MÉDICINAL MAIS TOXIQUE

Dans l’histoire, les tubercules entraient dans la composition d’onguents que l’on appliquait sur la peau que la variole avait trouée : ils pouvaient, pensait-on, aider à « reboucher » ces alvéoles  si disgracieuses; il leur arrivait aussi d’entrer dans la confection de gâteaux à visée aphrodisiaque, destination les mâles à la virilité défaillante. Mais il y avait quand même danger. Car l’on sait aujourd’hui que la plante est purgative, vomitive, d’action violente, ce dont le patient ne se remettait pas toujours. Et pour cause ! Elle contient de dangereuses saponines.

DU SAUVAGE AU CULTIVÉ

Au naturel, il existe une vingtaine d’espèces de cyclamens, toutes habitantes d’une large contrée qui relie l’Espagne au Moyen-Orient, Liban et Iran, en passant par le nord de l’Afrique. En France, le cyclamen d’Europe (Cyclamen europaeum) et le cyclamen de Naples (Cyclamen neapolitanum) tiennent la corde, plutôt à l’est du pays et dans les régions ensoleillées proches de la Méditerranée même si, on l’observe facilement, il ne manque pas dans le centre de la France. Mais ses grandes qualités esthétiques intéressent avant tout l’horticulteur qui, on le sait, aime créer ses propres variétés dont les couleurs varient du blanc au mauve profond en passant par le rose tendre.
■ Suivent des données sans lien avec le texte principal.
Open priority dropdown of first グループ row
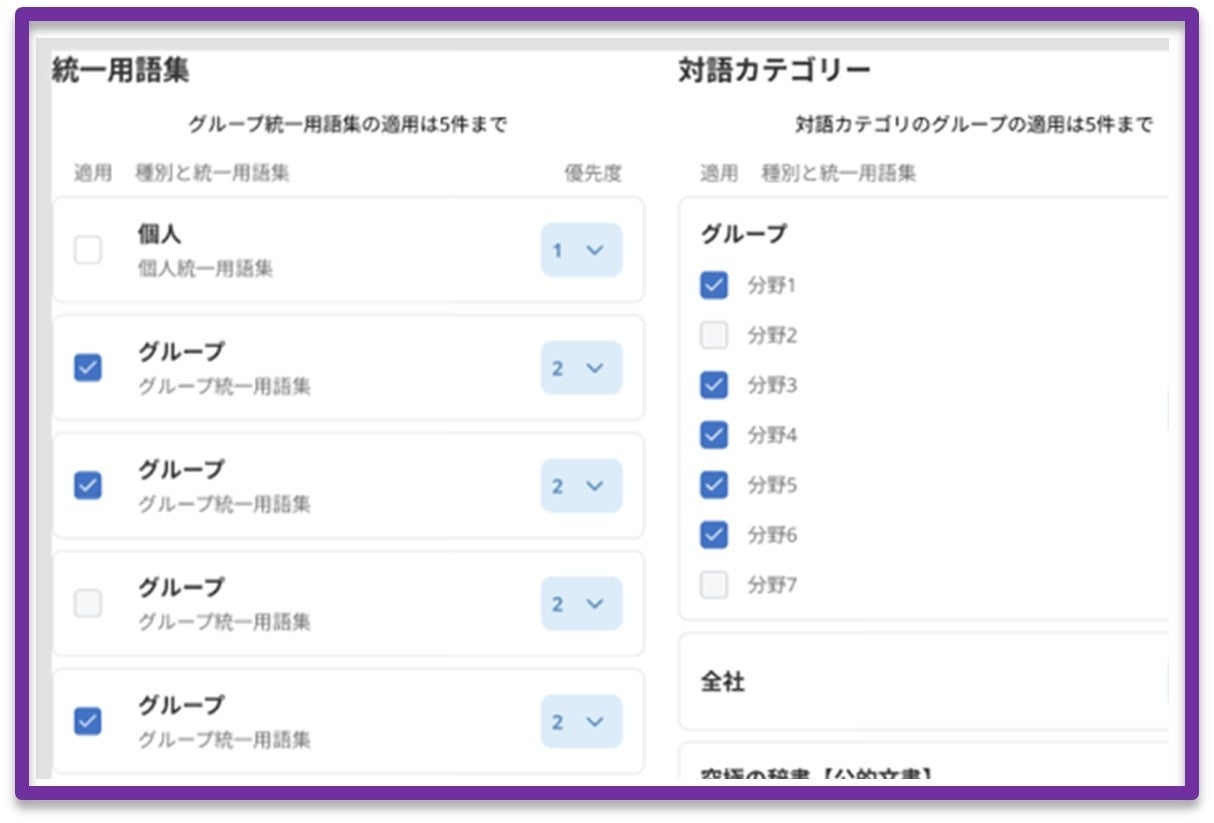 coord(581,368)
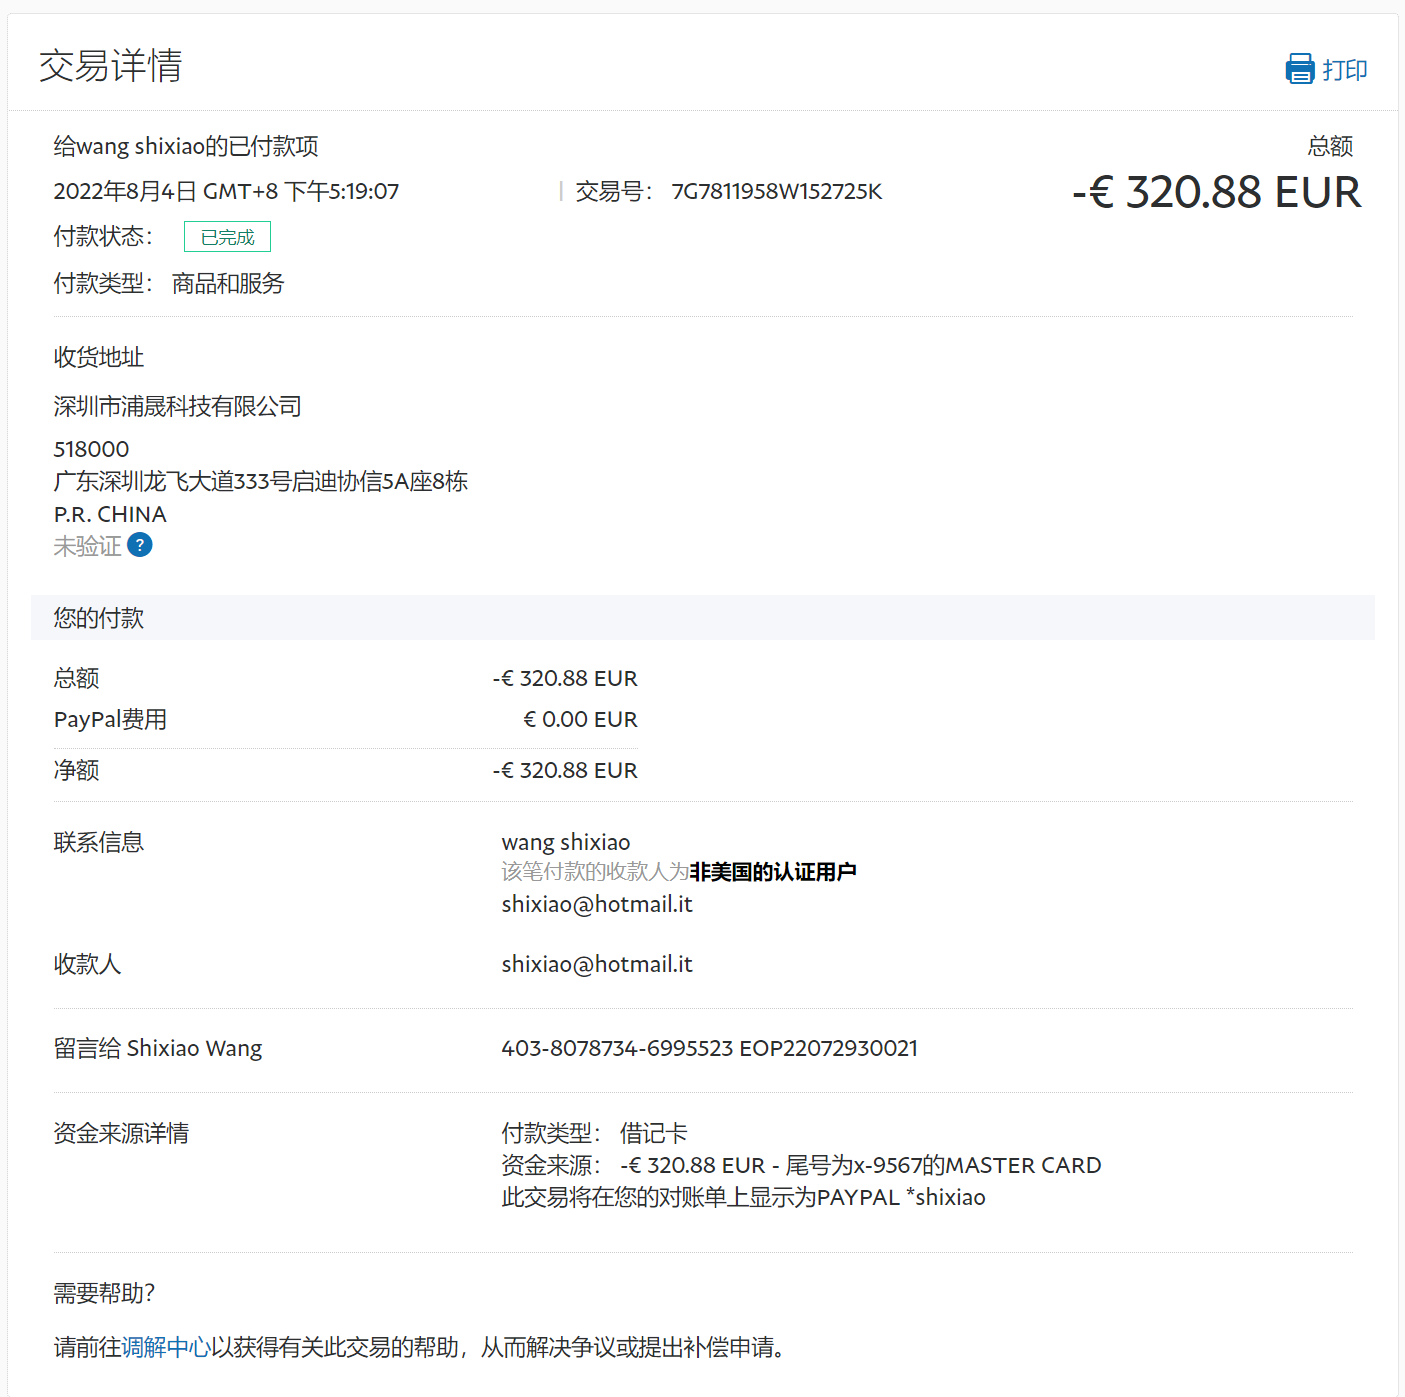Viewport: 1405px width, 1397px height.
Task: Select transaction ID 7G7811958W152725K
Action: click(x=776, y=191)
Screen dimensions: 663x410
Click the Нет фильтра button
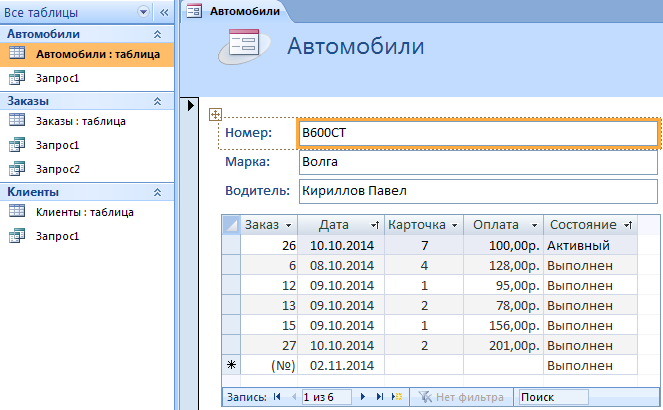(461, 397)
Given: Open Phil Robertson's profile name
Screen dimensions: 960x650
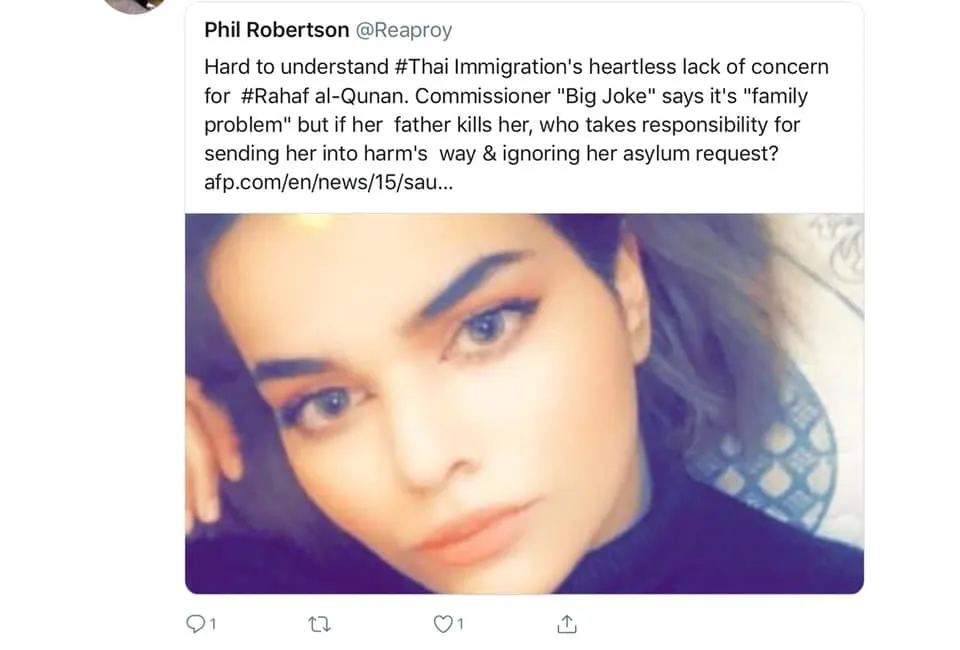Looking at the screenshot, I should tap(276, 30).
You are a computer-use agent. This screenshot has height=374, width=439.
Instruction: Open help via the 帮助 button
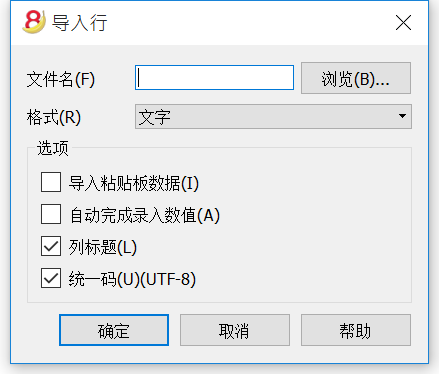356,330
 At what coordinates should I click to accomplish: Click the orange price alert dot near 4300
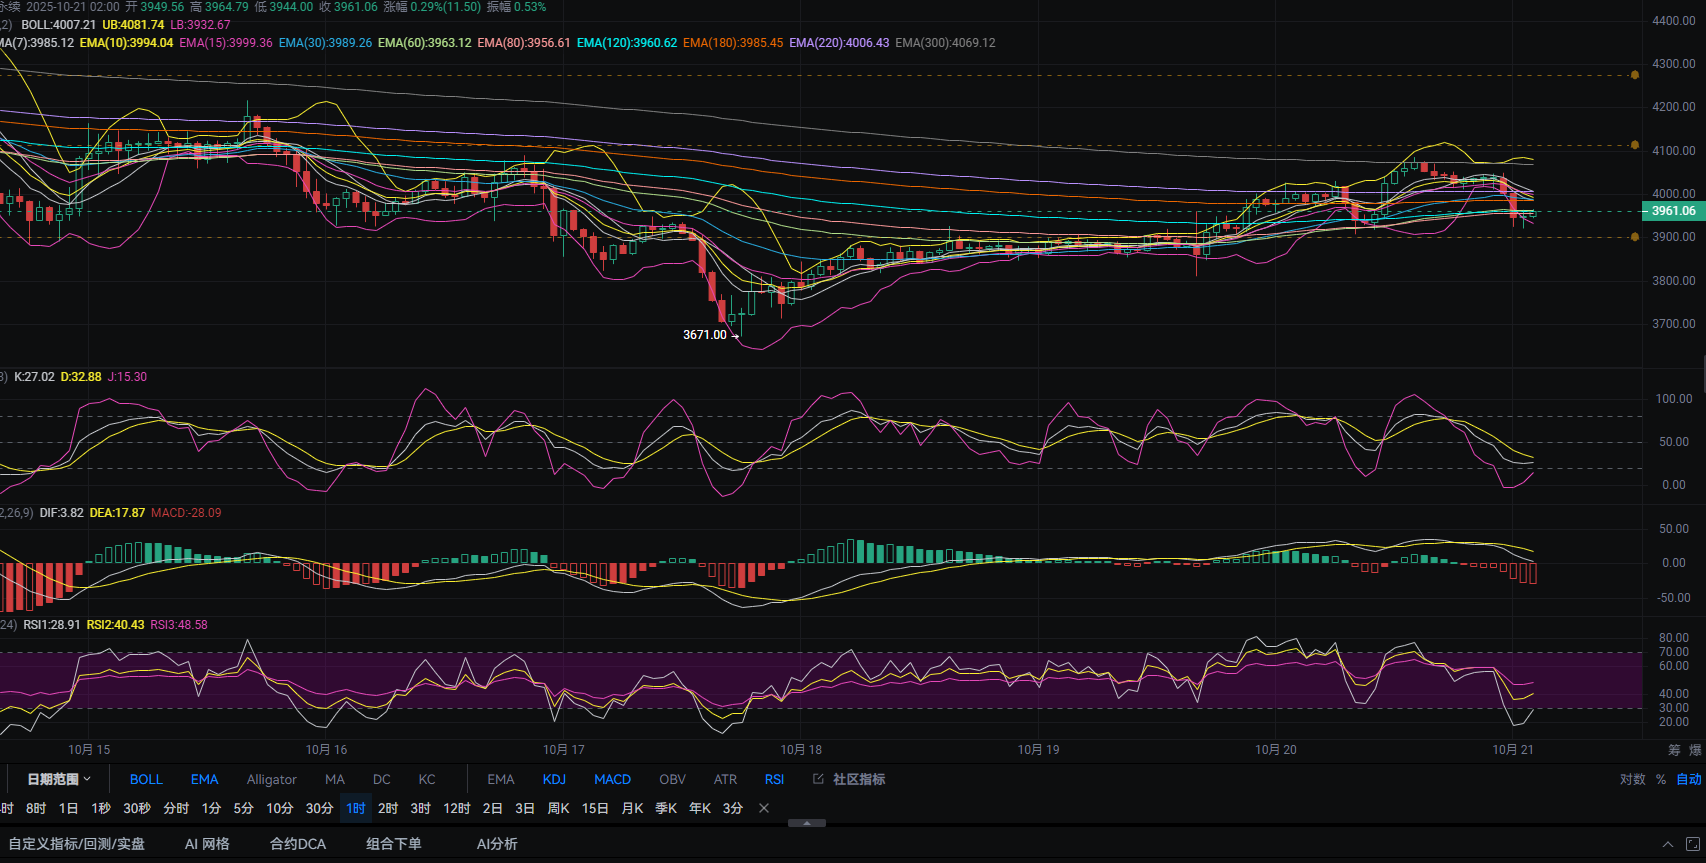click(1634, 75)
Raison pour laquelle il est partout cultivé en Europe, amélioré, décliné de mille façons. Raison pour laquelle, également, il orne volontiers l’étal des marchés de ville et des fleuristes ayant pignon sur rue, lesquels le rempotent et le bichonnent avant de le céder au client, comme le messager de sentiments sincères et durables. n *Marcel Proust, A l’ombre des jeunes filles en fleurs.